Originally Posted by itsMoeyy

Hey guys can you prove this identity for me and please tell me how you do it. Since its my first time proving identites, I have no idea what to do.

Sin theta + Sin 2 theta
________________________ = Tan theta

1 + Cos theta + Cos 2 theta

Thanks

$\color{blue}sin(2\theta) = 2sin(\theta)cos(\theta)$

$Numerator= sin(\theta)+2sin(\theta)cos(\theta) = sin(\theta)(1+2cos(\theta))$
-------------------------------------------

$\color{blue}cos(2\theta) = cos^2(\theta)-sin^2(\theta)$

$\color{blue}sin^2(\theta)+cos^2(\theta)=1$

so $cos(2\theta) = 2cos^2(\theta) -1$
--------------------------------------

$Denominator ={\color{red} 1}+cos(\theta) + 2cos^2(\theta) {\color{red}-1} = cos(\theta)(1+2cos(\theta)) <br />$

Fraction now becomes

$L.H.S=\frac{sin(\theta){\color{red}(1+2cos(\theta) )}}{cos(\theta){\color{red}(1+2cos(\theta))}}$

$=\frac{sin(\theta)}{cos(\theta)}$

$=tan(\theta)=R.H.S<br />$

___________________
things in blue are formulas
things in red get canceled

**itsMoeyy** · April 25th 2009, 04:15 AM

Where are the formula's from?

**mr fantastic** · April 25th 2009, 05:01 AM

Originally Posted by itsMoeyy

Where are the formula's from?

They are standard formulae called the double angle formulae.

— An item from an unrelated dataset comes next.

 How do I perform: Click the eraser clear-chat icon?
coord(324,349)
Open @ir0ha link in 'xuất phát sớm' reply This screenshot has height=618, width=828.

Look for them in your class notes or textbook.

**itsMoeyy** · April 25th 2009, 07:55 AM

Ok, but how do you put the formula's into place? Like do you subtitute them into the equation. But how?

**mr fantastic** · April 25th 2009, 04:27 PM

Originally Posted by itsMoeyy

Ok, but how do you put the formula's into place? Like do you subtitute them into the equation. But how?

You substitute one expression for the other. eg. Replace $\sin (2 \theta)$ with $2 \sin \theta \cos \theta$ etc.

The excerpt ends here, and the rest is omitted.